*** Block opens ***

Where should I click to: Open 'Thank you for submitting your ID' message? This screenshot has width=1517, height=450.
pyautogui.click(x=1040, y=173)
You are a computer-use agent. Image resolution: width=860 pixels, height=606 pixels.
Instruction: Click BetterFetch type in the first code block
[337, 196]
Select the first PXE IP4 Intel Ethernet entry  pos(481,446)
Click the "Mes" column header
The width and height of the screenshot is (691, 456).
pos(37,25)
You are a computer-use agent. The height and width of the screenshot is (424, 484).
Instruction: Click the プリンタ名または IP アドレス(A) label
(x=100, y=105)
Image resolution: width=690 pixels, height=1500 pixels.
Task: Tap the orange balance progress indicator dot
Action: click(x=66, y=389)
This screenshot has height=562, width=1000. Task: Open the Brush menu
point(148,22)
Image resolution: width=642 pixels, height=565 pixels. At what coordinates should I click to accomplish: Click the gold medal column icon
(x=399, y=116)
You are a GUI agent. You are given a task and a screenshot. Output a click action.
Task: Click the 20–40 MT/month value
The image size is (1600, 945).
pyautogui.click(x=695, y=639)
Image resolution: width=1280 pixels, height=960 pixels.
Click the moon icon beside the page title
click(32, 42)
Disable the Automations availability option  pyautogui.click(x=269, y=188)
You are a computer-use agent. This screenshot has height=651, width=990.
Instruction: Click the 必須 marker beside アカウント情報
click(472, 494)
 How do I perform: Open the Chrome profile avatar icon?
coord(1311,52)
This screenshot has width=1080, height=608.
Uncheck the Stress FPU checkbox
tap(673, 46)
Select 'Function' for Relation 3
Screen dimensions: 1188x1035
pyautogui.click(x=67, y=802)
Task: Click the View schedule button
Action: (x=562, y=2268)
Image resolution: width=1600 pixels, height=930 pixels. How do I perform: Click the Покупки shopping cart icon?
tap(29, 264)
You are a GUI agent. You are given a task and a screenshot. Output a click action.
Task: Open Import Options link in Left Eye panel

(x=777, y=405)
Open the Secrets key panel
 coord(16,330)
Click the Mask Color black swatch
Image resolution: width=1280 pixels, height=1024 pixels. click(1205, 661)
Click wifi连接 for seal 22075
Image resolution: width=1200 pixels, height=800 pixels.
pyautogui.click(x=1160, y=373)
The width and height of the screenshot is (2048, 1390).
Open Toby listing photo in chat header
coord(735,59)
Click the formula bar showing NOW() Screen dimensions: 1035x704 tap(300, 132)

*** Block closes ***

» Work task: Every line above needs to be retyped exactly.

» Result:
Where should I click to: Open 'Thank you for submitting your ID' message? This screenshot has width=1517, height=450.
pyautogui.click(x=1040, y=173)
You are a computer-use agent. Image resolution: width=860 pixels, height=606 pixels.
Instruction: Click BetterFetch type in the first code block
[337, 196]
Select the first PXE IP4 Intel Ethernet entry  pos(481,446)
Click the "Mes" column header
The width and height of the screenshot is (691, 456).
pos(37,25)
You are a computer-use agent. The height and width of the screenshot is (424, 484).
Instruction: Click the プリンタ名または IP アドレス(A) label
(x=100, y=105)
Image resolution: width=690 pixels, height=1500 pixels.
Task: Tap the orange balance progress indicator dot
Action: click(x=66, y=389)
This screenshot has height=562, width=1000. Task: Open the Brush menu
point(148,22)
Image resolution: width=642 pixels, height=565 pixels. At what coordinates should I click to accomplish: Click the gold medal column icon
(x=399, y=116)
You are a GUI agent. You are given a task and a screenshot. Output a click action.
Task: Click the 20–40 MT/month value
The image size is (1600, 945).
pyautogui.click(x=695, y=639)
Image resolution: width=1280 pixels, height=960 pixels.
Click the moon icon beside the page title
click(32, 42)
Disable the Automations availability option  pyautogui.click(x=269, y=188)
You are a computer-use agent. This screenshot has height=651, width=990.
Instruction: Click the 必須 marker beside アカウント情報
click(472, 494)
 How do I perform: Open the Chrome profile avatar icon?
coord(1311,52)
This screenshot has width=1080, height=608.
Uncheck the Stress FPU checkbox
tap(673, 46)
Select 'Function' for Relation 3
Screen dimensions: 1188x1035
pyautogui.click(x=67, y=802)
Task: Click the View schedule button
Action: (x=562, y=2268)
Image resolution: width=1600 pixels, height=930 pixels. How do I perform: Click the Покупки shopping cart icon?
tap(29, 264)
You are a GUI agent. You are given a task and a screenshot. Output a click action.
Task: Open Import Options link in Left Eye panel

(x=777, y=405)
Open the Secrets key panel
 coord(16,330)
Click the Mask Color black swatch
Image resolution: width=1280 pixels, height=1024 pixels. click(1205, 661)
Click wifi连接 for seal 22075
Image resolution: width=1200 pixels, height=800 pixels.
pyautogui.click(x=1160, y=373)
The width and height of the screenshot is (2048, 1390).
Open Toby listing photo in chat header
coord(735,59)
Click the formula bar showing NOW() Screen dimensions: 1035x704 tap(300, 132)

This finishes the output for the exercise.